American composer of Catholic liturgical music (1922–1996)

Robert Edward Kreutz (March 21, 1922 – April 7, 1996) was an American composer of Roman Catholic liturgical worship music.

== Life and career ==
He was born in La Crosse, Wisconsin. His paternal grandfather John Kreutz (originally Jan Kříž) was born in the Czech village Pístina. Robert's second cousin was the composer Arthur R. Kreutz.

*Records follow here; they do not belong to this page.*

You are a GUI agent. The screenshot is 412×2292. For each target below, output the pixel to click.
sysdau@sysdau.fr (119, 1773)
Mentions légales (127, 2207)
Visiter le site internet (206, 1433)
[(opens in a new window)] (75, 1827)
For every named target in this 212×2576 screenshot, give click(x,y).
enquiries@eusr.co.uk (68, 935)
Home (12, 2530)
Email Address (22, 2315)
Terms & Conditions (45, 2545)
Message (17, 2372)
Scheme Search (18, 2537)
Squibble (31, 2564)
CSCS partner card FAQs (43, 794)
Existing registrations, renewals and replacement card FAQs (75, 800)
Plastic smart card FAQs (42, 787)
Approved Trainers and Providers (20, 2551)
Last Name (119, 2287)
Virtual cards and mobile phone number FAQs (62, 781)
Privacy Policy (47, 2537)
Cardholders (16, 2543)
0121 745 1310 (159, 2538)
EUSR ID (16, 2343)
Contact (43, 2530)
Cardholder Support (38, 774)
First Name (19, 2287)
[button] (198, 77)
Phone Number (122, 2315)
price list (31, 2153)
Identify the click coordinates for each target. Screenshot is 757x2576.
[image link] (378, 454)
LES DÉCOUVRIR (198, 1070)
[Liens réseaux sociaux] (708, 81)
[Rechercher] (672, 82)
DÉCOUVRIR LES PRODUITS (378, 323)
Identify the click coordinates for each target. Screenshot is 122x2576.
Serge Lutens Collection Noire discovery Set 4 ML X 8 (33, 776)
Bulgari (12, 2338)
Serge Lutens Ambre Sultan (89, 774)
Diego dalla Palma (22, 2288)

Kreutz graduated from Aquinas High School in 1940. Robert Kreutz studied music at the American Conservatory of Music in Chicago, Illinois and at the University of California-Los Angeles. He was best known for the Eucharistic hymn: Gift of Finest Wheat which was first performed at the International Eucharistic Congress in 1976, in Philadelphia, Pennsylvania. Kreutz also wrote many other hymns including "Bread of Love", "Rise, O Lord" and others. He was an accomplished choir director at St. Bernadette Catholic Church in Lakewood, Colorado for more than 30 years.

Kreutz and his wife, Evelyn had nine children. They had three boys: Mark, Scott, and Robert and six girls: Mary, Karen, Gina, Terri, Jackie, and Jill.